/news/politics
Navigation
Microsoft Canada

Pas d’appel d’offres

Jean St-Gelais a permis au Centre de services partagés de conclure une entente sans passer par le processus normal

Jean St-Gelais
© Photo Stevens LeBlanc

Coup d'oeil sur cet article

Le plus haut fonctionnaire du gouvernement de Pauline Marois, Jean St-Gelais, a permis au Centre de services partagés du Québec de conclure une entente avec Microsoft Canada sans passer par un processus d’appel d’offres public. Cette pratique a pourtant été dénoncée vivement par le Parti Québécois avant d’être élu au pouvoir.

Selon M. St-Gelais, il était «d’intérêt public» de ne pas effectuer d’appel d’offres. Le Journal a obtenu copie d’une lettre signée par M. St-Gelais, secrétaire général du Conseil exécutif du gouvernement du Québec (CSPQ). Datant du 4 octobre et adressée au directeur du Centre de services partagés du Québec, la lettre précise qu’un «appel d’offres public ne servirait pas l’intérêt public pour l’acquisition de ces logiciels».

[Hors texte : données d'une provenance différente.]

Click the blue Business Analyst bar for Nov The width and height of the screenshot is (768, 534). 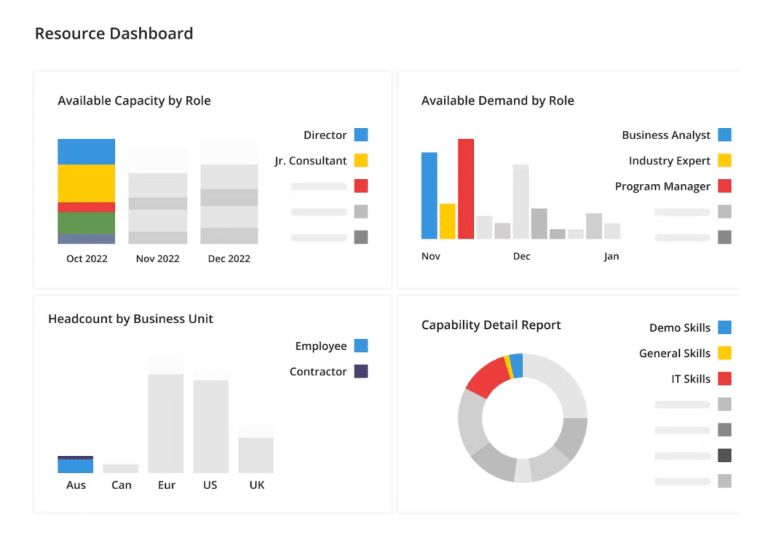pos(429,195)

Parmi les licences à acquérir via ce contrat de gré à gré, on retrouve entre autres 800 licences Office 2010 et 1400 licences Exchange. Des produits évalués à près de deux millions de dollars selon les experts consultés. Le CSPQ n’a pas été en mesure de répondre aux questions du journal, jeudi.

Le secrétaire général fonde sa décision sur le décret du gouvernement de Jean Charest, datant de 2011, qui permettait au Centre de services partagés du Québec de conclure des contrats sans passer par un processus d’appel d’offres. En grande partie, ce décret visait à assurer la mise à jour des logiciels Windows sur les centaines de milliers de postes informatiques des fonctionnaires du Québec.

Cette décision s’avère cependant étonnante, considérant que le Parti québécois a dénoncé la dépendance de l’État québécois pour Microsoft en plus d’indiquer que la province devait opter pour explorer des solutions moins coûteuses, dont les logiciels libres. C’est ce que rappelle Cyrille Béraud, président de la Fédération québécoise des industries et communautés du libre. Ce dernier est également président de l’entreprise Savoir-Faire Linux, qui, en 2010, a obtenu gain de cause devant les tribunaux, qui ont énoncé l’obligation des organismes publics de passer par un processus d’appel d’offres. Le décret a permis au gouvernement Charest de pouvoir passer outre cette décision du juge, et le gouvernement actuel a appliqué ce décret pour ce contrat avec Microsoft.

Pas de «courage»

«La réalité, c’est que les systèmes informatiques du Québec sont complètement sous l’emprise de multinationales», a regretté M. Béraud, qui estime que l’utilisation de logiciels libres réduirait les dépenses «par dix». «Il faut avoir le courage et le PQ n’a pas ce courage», ajoute celui qui exige une commission d’enquête sur la collusion dans le milieu informatique, en plus de prôner l’exclusivité des logiciels libres au sein de l’administration publique.

La mise à jour des logiciels Microsoft pourrait représenter des dépenses pour l’État de près d’un milliard de dollars. Le lobbyiste réputé de la firme National Martin Daraîche a renouvelé, le 11 janvier, son mandat pour Microsoft Canada.